| Short problem |
Render every line from the one containing "The image size is (901, 394)." through the end of the rows, inclusive, as a Markdown table with columns Number and Text, leaving out blank lines.

| Data entries |
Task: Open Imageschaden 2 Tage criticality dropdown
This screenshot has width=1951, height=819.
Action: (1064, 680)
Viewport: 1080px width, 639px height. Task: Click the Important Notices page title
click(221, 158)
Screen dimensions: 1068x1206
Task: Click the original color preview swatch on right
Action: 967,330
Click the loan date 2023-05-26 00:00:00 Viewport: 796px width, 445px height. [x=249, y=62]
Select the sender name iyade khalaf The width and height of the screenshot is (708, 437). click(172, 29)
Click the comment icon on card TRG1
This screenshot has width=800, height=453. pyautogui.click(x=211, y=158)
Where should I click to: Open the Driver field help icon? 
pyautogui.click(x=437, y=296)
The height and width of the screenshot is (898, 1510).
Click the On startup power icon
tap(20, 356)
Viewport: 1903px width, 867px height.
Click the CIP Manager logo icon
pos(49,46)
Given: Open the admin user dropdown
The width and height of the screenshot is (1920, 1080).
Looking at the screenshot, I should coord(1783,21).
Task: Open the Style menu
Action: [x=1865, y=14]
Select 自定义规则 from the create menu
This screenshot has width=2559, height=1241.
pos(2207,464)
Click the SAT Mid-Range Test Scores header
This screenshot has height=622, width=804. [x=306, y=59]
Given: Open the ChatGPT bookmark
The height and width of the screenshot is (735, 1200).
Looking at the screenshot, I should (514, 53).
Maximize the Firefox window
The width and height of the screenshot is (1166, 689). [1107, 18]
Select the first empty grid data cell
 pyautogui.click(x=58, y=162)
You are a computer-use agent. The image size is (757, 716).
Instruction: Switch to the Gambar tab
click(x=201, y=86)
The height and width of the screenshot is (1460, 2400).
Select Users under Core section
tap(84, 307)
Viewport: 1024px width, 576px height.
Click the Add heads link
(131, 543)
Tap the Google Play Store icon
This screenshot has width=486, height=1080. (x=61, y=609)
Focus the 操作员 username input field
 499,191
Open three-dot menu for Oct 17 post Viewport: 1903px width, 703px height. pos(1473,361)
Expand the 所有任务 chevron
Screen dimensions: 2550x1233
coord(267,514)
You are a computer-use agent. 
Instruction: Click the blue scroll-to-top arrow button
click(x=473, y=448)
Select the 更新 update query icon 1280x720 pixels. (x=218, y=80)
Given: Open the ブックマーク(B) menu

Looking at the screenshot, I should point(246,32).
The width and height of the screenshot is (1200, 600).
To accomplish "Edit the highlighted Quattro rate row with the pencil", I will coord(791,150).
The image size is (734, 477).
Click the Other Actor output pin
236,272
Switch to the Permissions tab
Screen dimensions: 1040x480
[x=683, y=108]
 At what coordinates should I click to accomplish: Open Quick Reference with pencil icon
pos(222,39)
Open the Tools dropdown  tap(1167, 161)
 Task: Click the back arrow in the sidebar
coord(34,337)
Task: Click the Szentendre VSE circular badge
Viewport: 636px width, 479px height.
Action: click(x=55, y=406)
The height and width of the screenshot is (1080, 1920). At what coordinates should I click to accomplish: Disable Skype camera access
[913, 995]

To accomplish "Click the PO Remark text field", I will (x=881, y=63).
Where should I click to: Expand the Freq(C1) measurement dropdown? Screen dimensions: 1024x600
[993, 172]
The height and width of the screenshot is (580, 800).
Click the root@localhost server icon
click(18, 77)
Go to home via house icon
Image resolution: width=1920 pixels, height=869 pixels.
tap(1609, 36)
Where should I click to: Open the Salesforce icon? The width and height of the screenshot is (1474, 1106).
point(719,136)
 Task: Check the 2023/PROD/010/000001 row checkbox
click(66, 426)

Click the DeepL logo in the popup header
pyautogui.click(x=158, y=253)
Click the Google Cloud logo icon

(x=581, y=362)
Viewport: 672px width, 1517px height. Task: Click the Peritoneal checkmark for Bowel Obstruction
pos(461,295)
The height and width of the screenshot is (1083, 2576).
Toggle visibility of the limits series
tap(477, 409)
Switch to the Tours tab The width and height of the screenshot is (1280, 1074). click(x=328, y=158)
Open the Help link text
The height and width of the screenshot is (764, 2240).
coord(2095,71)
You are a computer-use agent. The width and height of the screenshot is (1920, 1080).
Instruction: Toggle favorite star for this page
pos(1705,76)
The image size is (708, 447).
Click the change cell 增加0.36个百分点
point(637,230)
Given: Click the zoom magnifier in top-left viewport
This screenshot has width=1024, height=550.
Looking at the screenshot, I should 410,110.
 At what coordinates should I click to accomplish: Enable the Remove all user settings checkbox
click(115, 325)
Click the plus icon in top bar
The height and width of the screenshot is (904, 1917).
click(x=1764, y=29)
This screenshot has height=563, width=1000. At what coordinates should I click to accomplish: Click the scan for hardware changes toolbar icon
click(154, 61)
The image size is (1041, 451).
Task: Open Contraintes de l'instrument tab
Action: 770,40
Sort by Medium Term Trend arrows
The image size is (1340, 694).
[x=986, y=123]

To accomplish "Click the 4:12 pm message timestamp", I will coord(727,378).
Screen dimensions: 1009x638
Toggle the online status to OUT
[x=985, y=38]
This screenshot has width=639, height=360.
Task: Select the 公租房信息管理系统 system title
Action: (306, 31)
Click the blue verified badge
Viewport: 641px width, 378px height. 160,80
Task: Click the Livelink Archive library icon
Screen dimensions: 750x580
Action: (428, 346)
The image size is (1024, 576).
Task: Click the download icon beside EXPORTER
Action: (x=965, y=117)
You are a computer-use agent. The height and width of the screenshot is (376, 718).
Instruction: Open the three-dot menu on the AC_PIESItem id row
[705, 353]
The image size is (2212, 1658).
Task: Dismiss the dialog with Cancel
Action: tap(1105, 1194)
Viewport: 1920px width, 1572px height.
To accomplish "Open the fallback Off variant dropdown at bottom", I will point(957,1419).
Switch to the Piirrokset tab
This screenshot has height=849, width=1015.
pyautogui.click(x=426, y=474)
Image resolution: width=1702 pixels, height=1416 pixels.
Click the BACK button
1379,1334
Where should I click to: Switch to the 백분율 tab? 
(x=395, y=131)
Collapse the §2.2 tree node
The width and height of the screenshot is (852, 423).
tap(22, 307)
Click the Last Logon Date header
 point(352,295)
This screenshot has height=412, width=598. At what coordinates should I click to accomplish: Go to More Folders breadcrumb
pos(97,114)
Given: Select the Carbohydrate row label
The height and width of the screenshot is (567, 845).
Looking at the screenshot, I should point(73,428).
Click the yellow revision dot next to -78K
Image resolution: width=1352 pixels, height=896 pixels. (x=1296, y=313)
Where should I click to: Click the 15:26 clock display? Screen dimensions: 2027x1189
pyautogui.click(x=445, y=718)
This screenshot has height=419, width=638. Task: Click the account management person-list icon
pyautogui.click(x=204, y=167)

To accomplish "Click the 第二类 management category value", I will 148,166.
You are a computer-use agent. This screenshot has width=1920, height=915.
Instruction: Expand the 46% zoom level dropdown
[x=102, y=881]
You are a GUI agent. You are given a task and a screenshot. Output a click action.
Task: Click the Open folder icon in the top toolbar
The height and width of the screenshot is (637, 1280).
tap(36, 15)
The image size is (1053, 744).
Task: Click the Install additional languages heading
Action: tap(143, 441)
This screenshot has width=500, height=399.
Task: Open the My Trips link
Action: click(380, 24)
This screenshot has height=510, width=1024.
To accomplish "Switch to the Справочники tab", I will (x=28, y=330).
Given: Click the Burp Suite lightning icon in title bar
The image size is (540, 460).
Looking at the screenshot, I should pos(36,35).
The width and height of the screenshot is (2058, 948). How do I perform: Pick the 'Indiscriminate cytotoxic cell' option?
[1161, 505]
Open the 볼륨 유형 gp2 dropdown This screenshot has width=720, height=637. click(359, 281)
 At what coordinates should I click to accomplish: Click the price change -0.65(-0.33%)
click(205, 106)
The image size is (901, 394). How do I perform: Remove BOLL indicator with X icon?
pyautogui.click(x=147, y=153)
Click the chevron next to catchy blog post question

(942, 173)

| Full output |
| Number | Text |
|---|---|
| 1 | The image size is (901, 394). How do I perform: Remove BOLL indicator with X icon? |
| 2 | pyautogui.click(x=147, y=153) |
| 3 | Click the chevron next to catchy blog post question |
| 4 | (942, 173) |